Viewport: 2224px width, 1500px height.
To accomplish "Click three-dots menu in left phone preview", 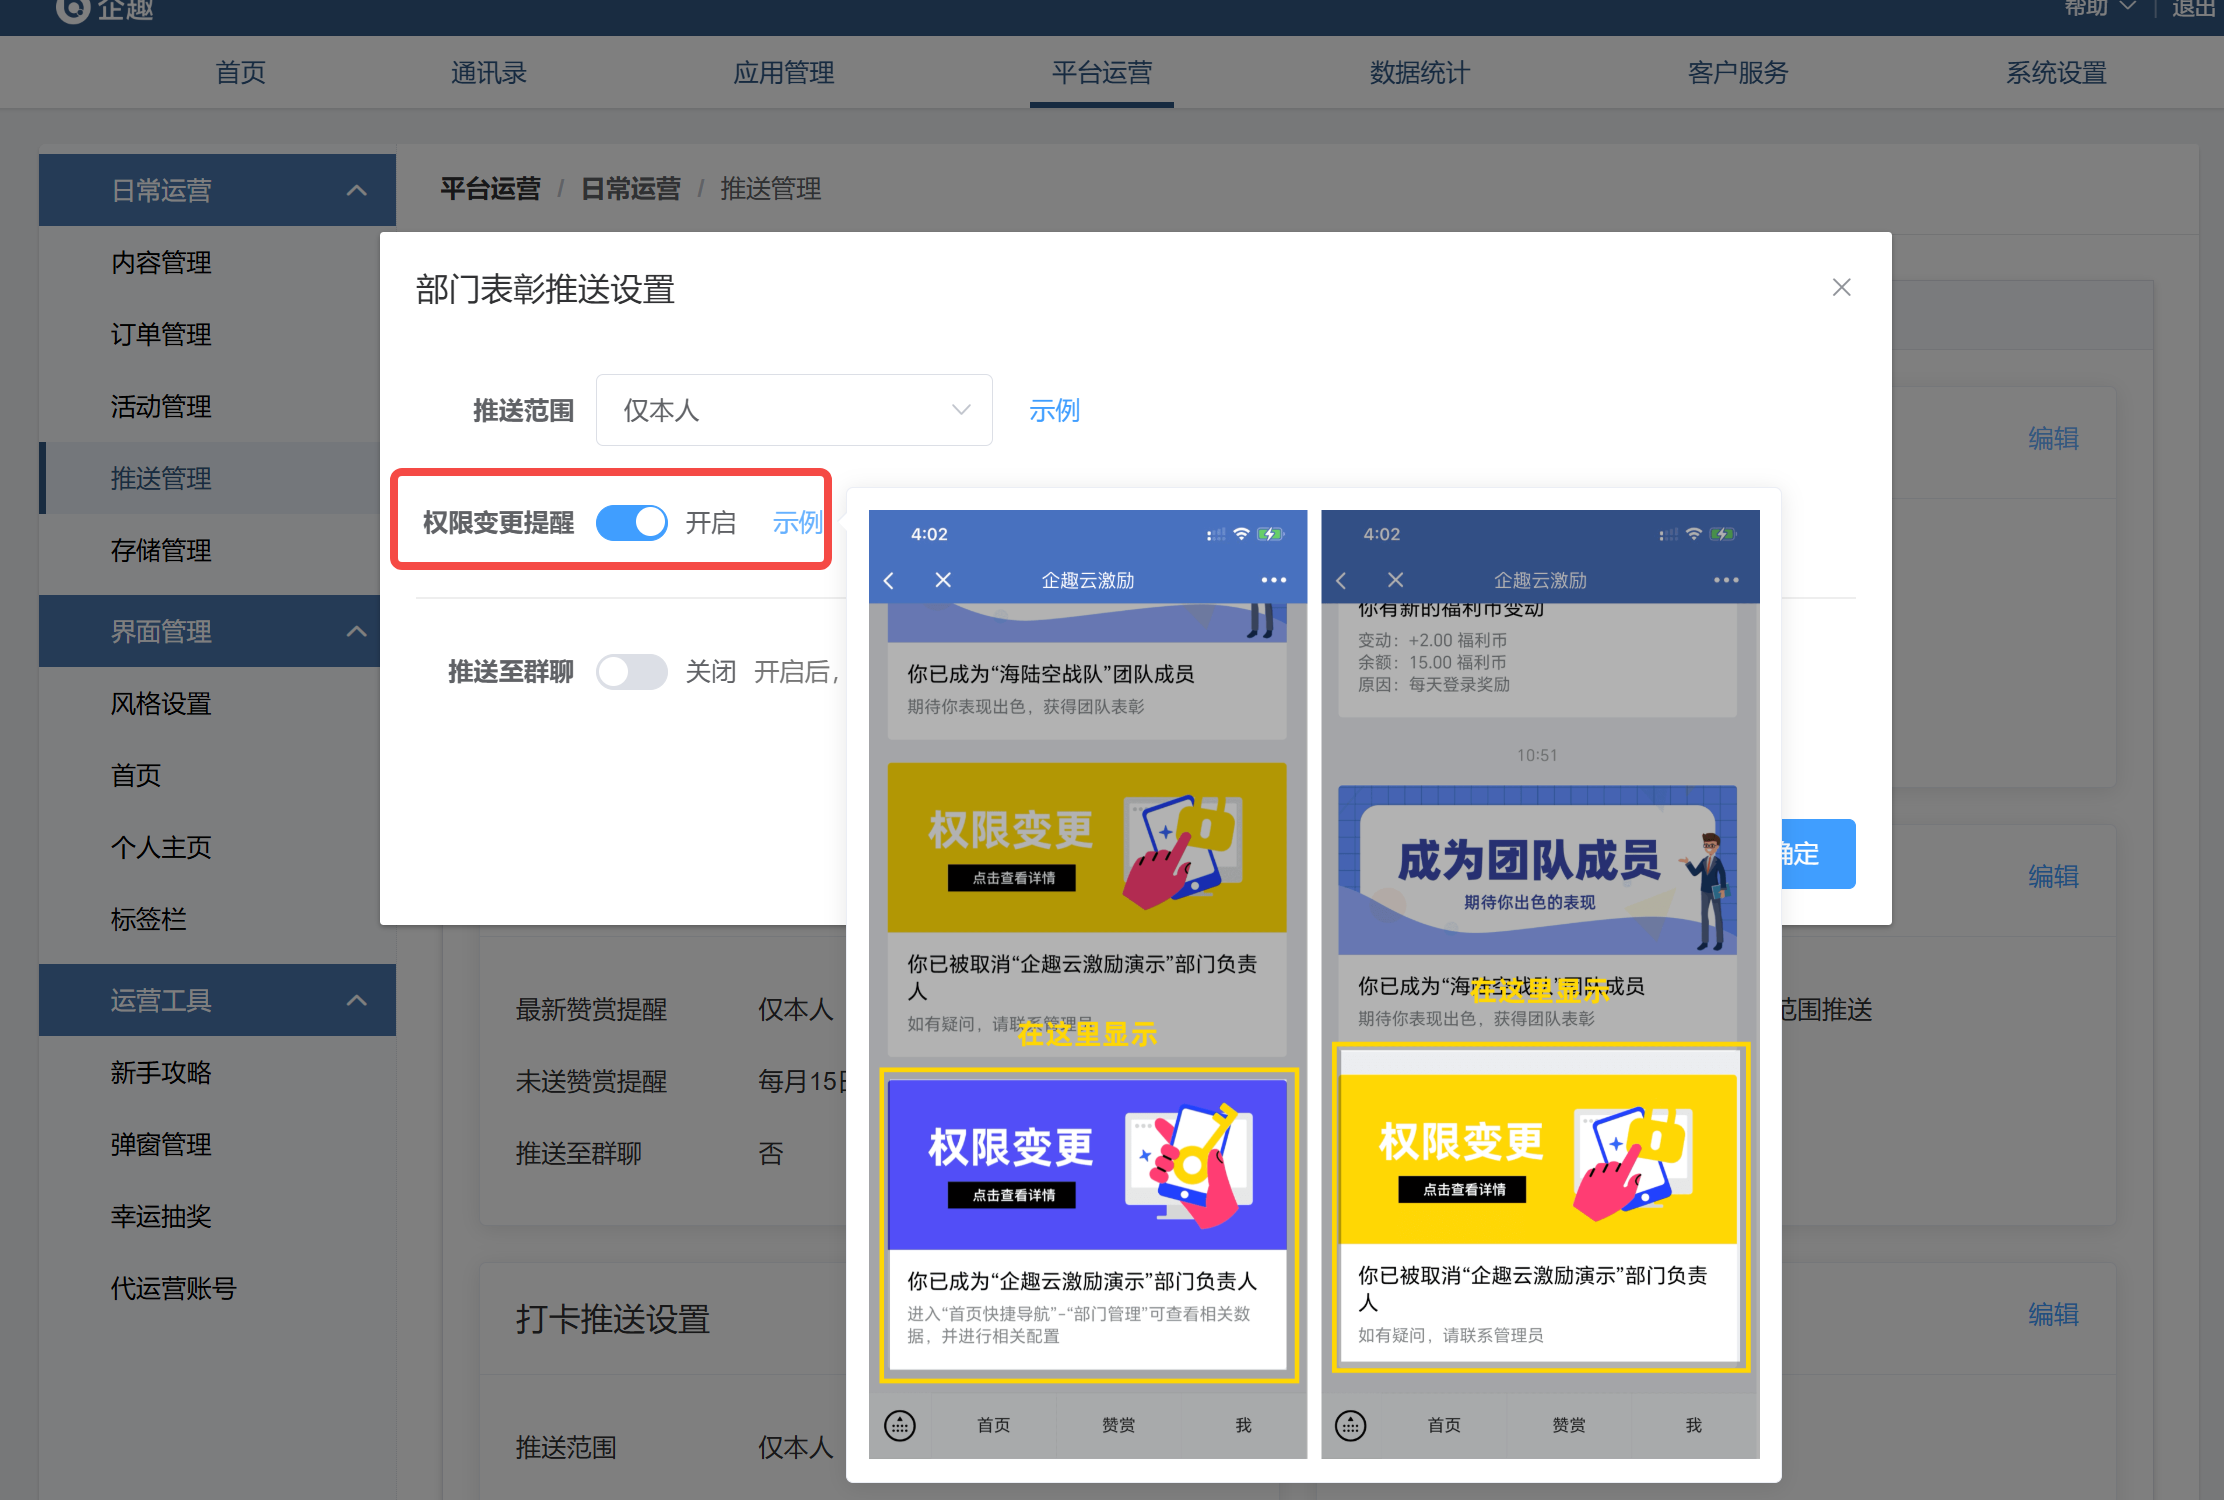I will pos(1273,580).
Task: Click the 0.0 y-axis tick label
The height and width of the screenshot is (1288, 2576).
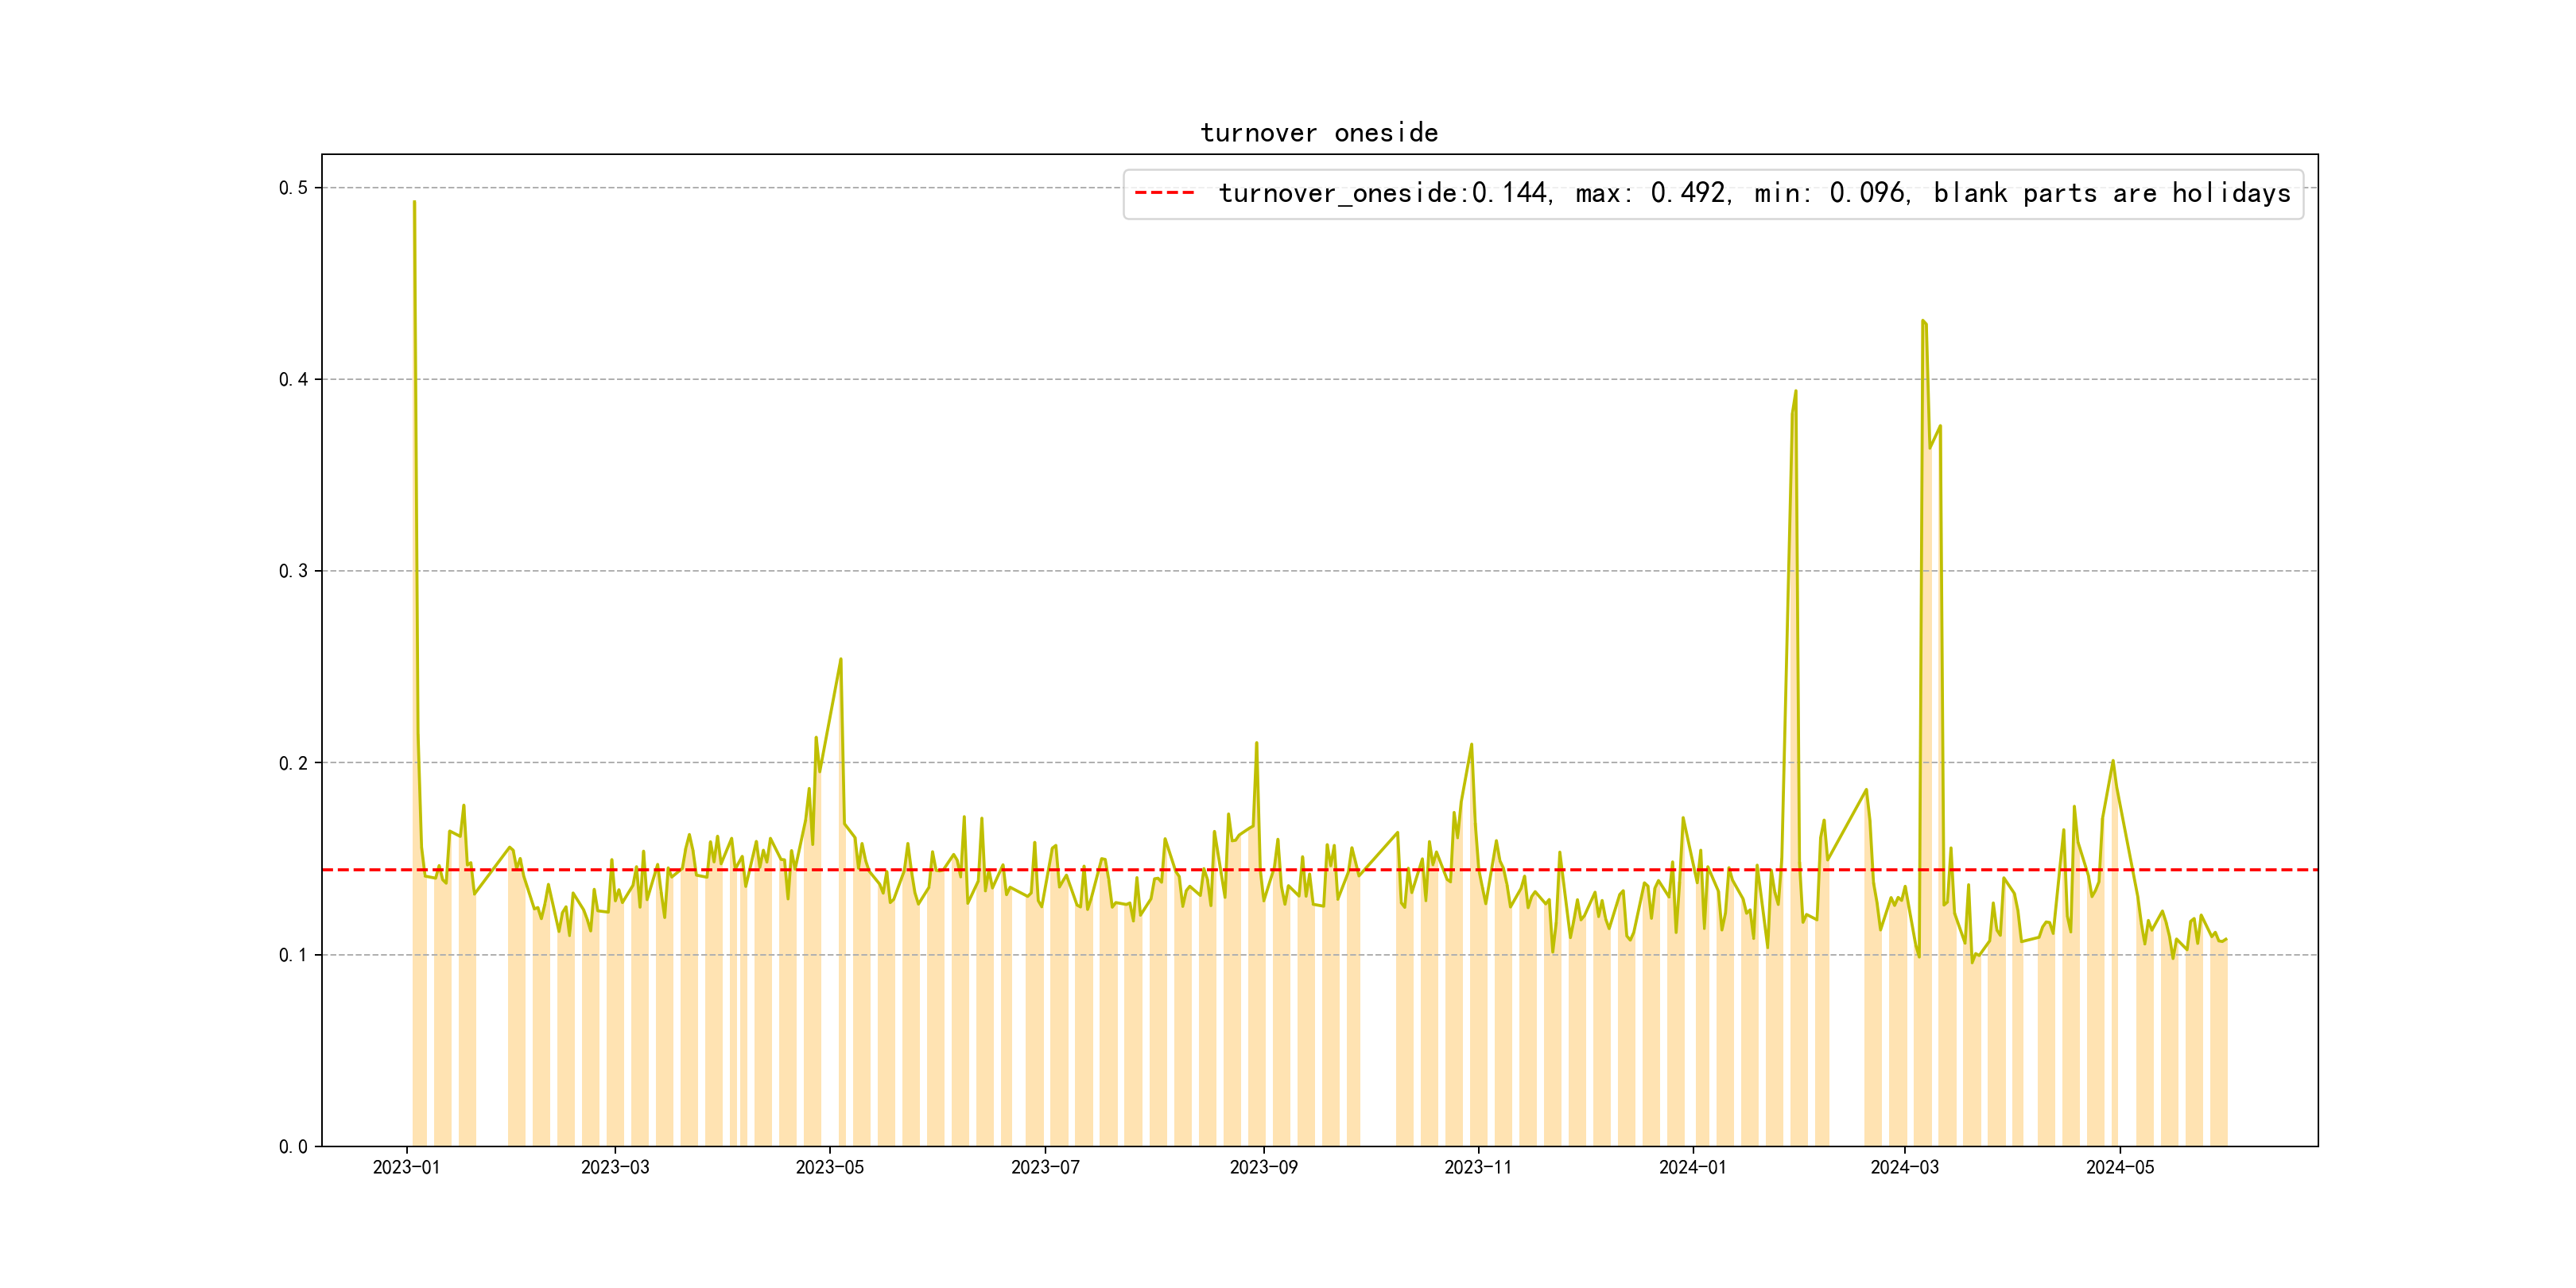Action: coord(293,1147)
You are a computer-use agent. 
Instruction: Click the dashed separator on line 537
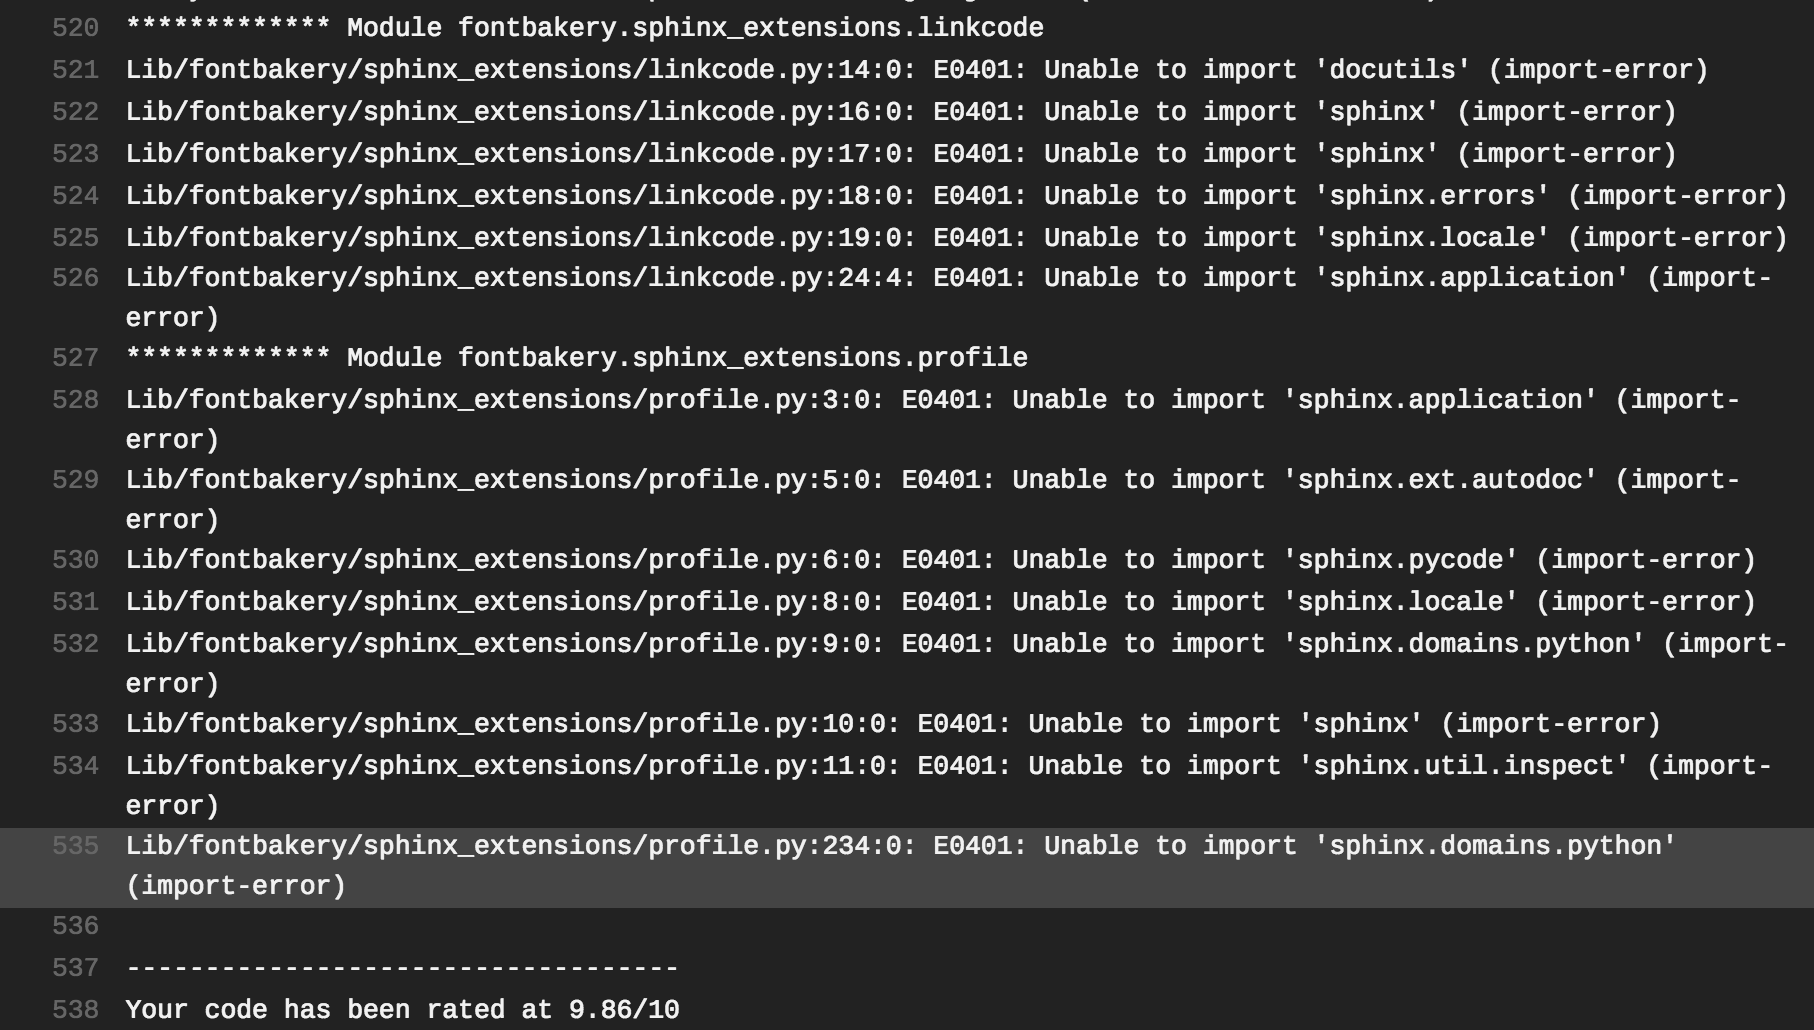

### Exercise description
Leaving every picture out, write out exactly the lines from the one that holds "The height and" through the end of the listing, both included.

### Written answer
The height and width of the screenshot is (1288, 2576).
Action: coord(293,1147)
You are a computer-use agent. 
Instruction: Click the dashed separator on line 537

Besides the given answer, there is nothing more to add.